Every entry must be given again exactly. Include no pictures.

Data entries
>>
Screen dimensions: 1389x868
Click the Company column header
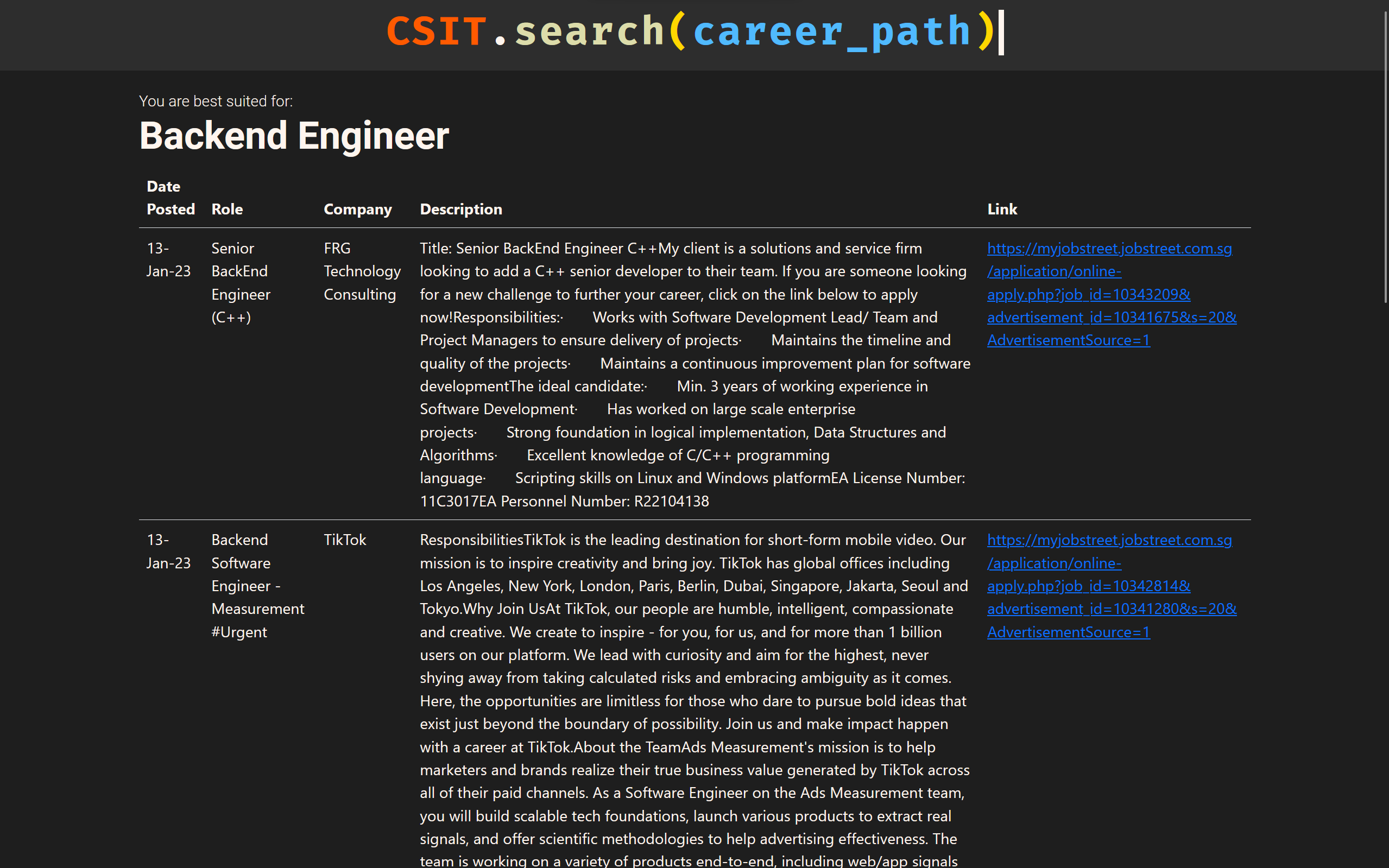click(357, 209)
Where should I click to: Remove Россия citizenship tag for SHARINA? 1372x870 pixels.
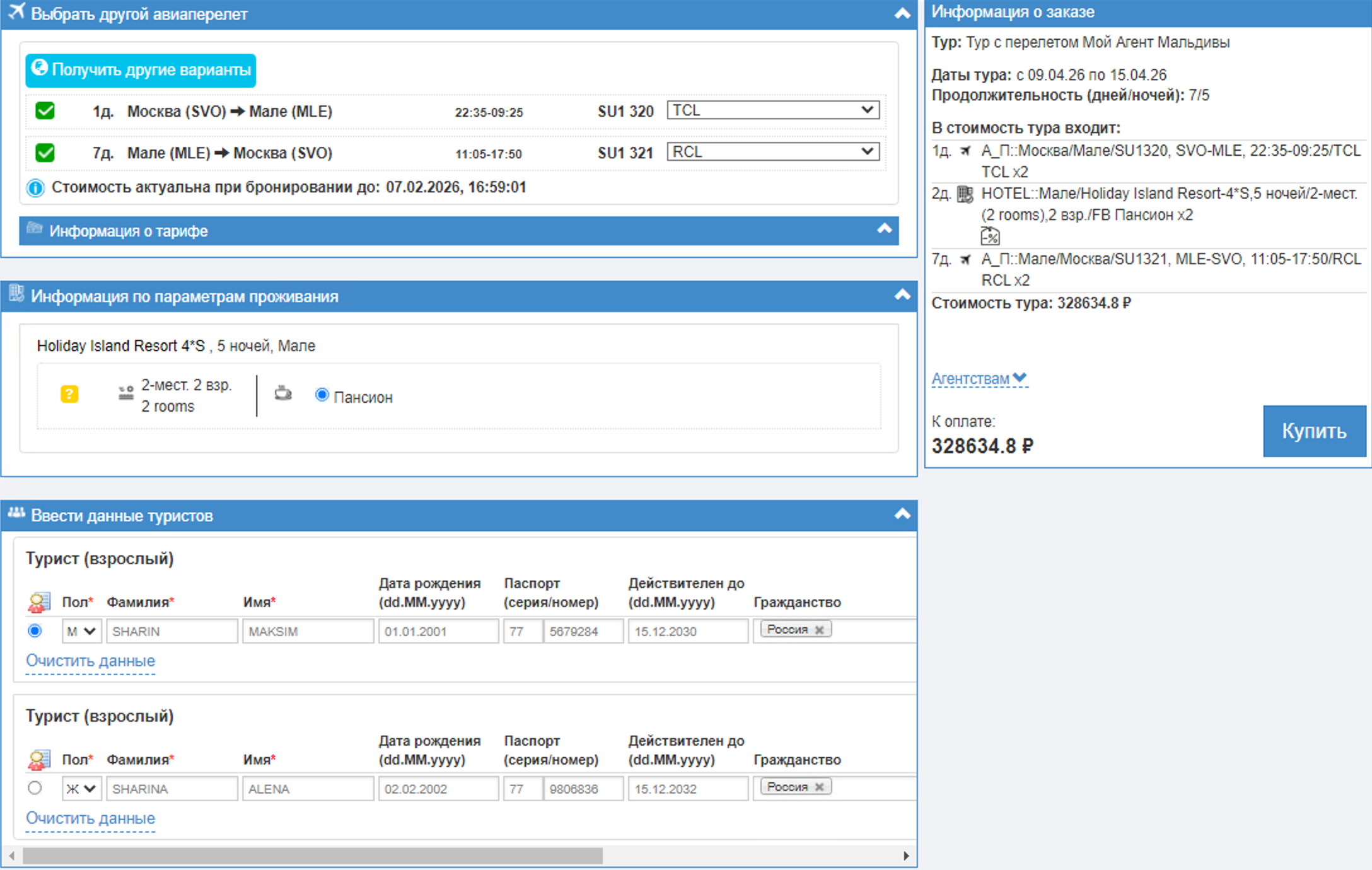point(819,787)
<<
TASK SOLUTION:
Screen dimensions: 1389x868
Click the Company column header
click(357, 209)
Where should I click to: Remove Россия citizenship tag for SHARINA? 1372x870 pixels.
point(819,787)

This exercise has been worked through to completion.